Nada era capaz de hacernos olvidar nuestro estado de esclavitud. ¿Cómo era posible que existiesen condiciones así en la Europa del siglo veinte?

Nuestros corazones se escapaban tras los seres queridos de los cuales habíamos sido separadas. Los administradores del campo comprendían nuestras añoranzas. Dos días después de haber llegado, se nos dieron tarjetas postales con el permiso de informar a las personas que habíamos dejado detrás de que «estábamos en buen estado de salud». Pero se nos obligaba a dar un dato equivocado. En lugar de indicar que las tarjetas estaban fechadas en Birkenau, teníamos que fecharlas en Waldsee. Aquello me olía mal inmediatamente, y renuncié a mi privilegio de escribir.

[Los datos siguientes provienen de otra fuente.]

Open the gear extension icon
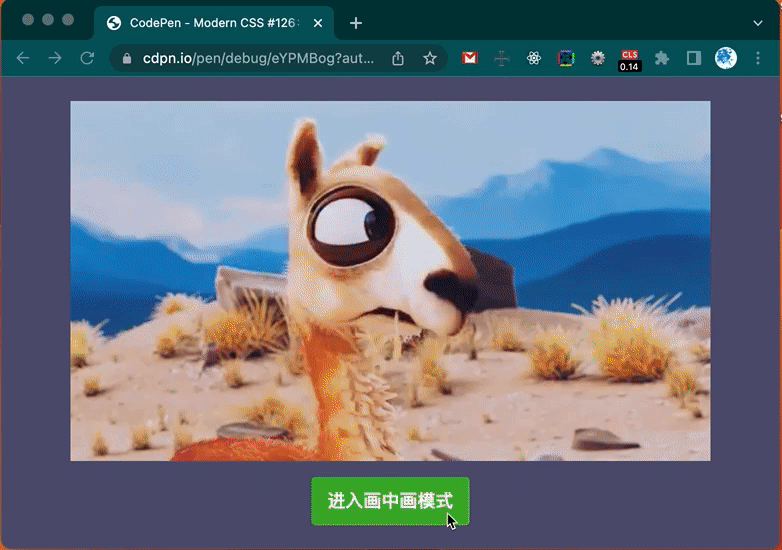Screen dimensions: 782x550 click(x=597, y=58)
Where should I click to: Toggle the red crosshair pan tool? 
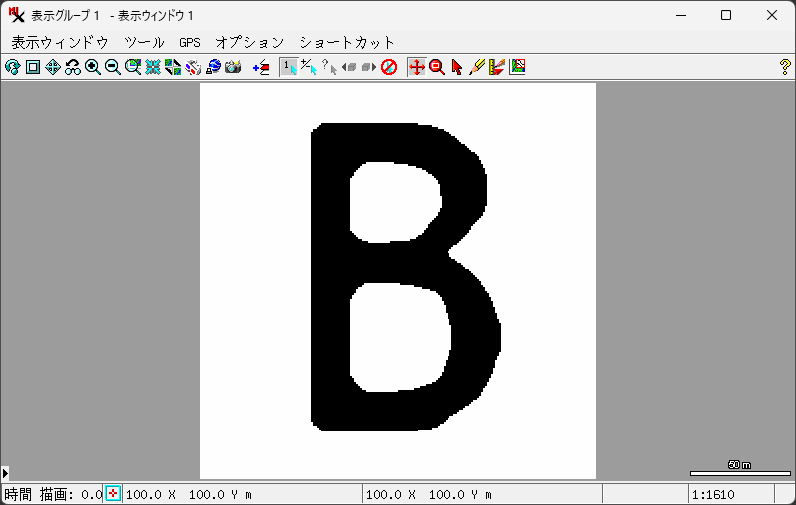[x=417, y=67]
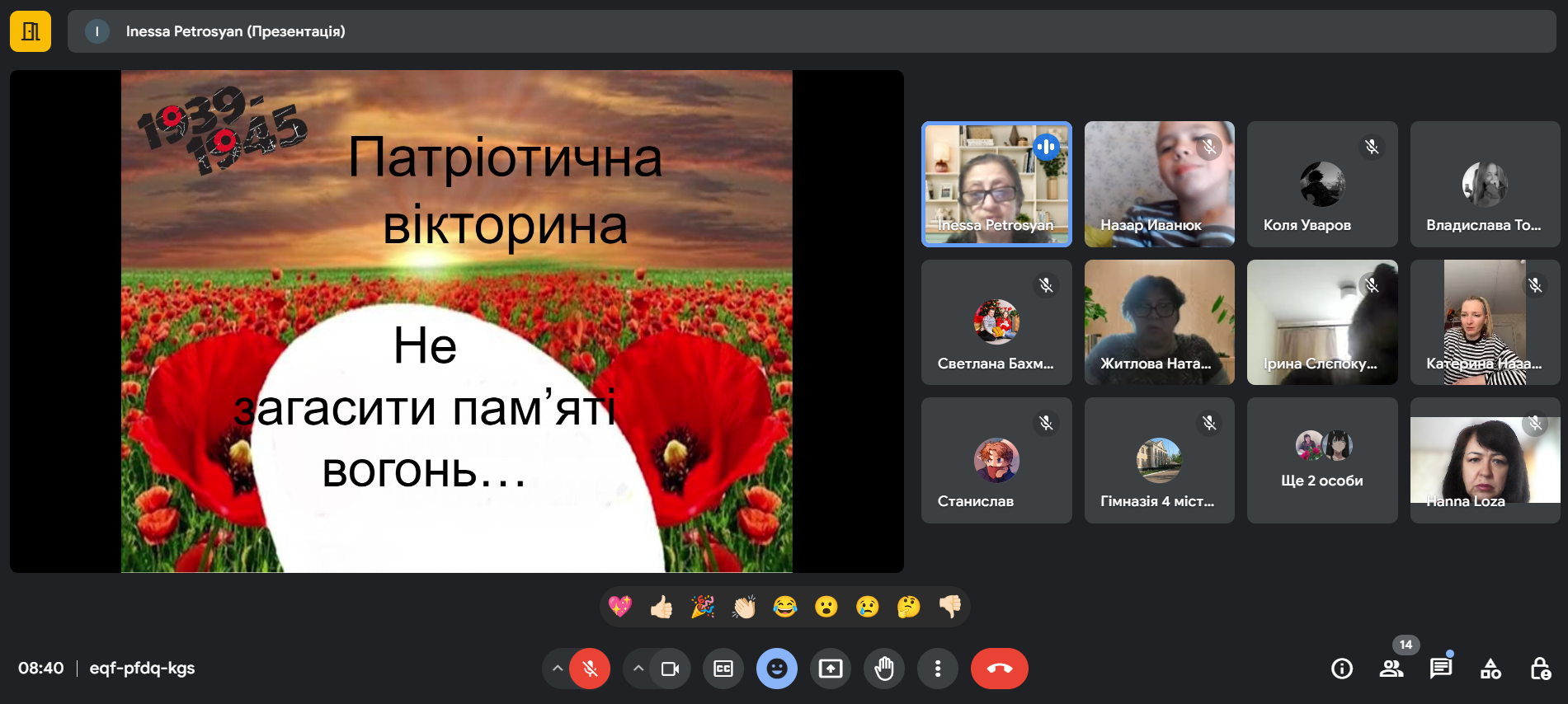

Sin embargo, la mayor parte de mis compañeras aprovechaban la ocasión para comunicarse con el mundo de fuera. Había quienes inclusive recibían contestación cuatro o cinco semanas después. Hasta agosto no caí en la cuenta de a qué se debía el que interesase a las autoridades alemanas aquella correspondencia. Había llegado otro tren de Auschwitz-Birkenau, y muchos de los deportados abrigaban la esperanza de que las buenas noticias que habían recibido del campo cuando estaban en su casa fuesen verdaderas, con lo cual se confiaron y no tomaron ciertas precauciones que pudieran haberles evitado la deportación. Otros aseguraban que las tarjetas recibidas por ellos de los internados habían servido a las autoridades alemanas para seguirles la pista. Por tanto, el truco de las tarjetas postales había surtido un triple efecto. Había engañado a las familias de los prisioneros, que ya de por sí eran muchas veces candidatas a la deportación; había descubierto el paradero de muchas personas que buscaba la
Gestapo
; y, gracias a la falsificación geográfica, desorientaba a la opinión pública en las regiones de los prisioneros y a los países extranjeros en general.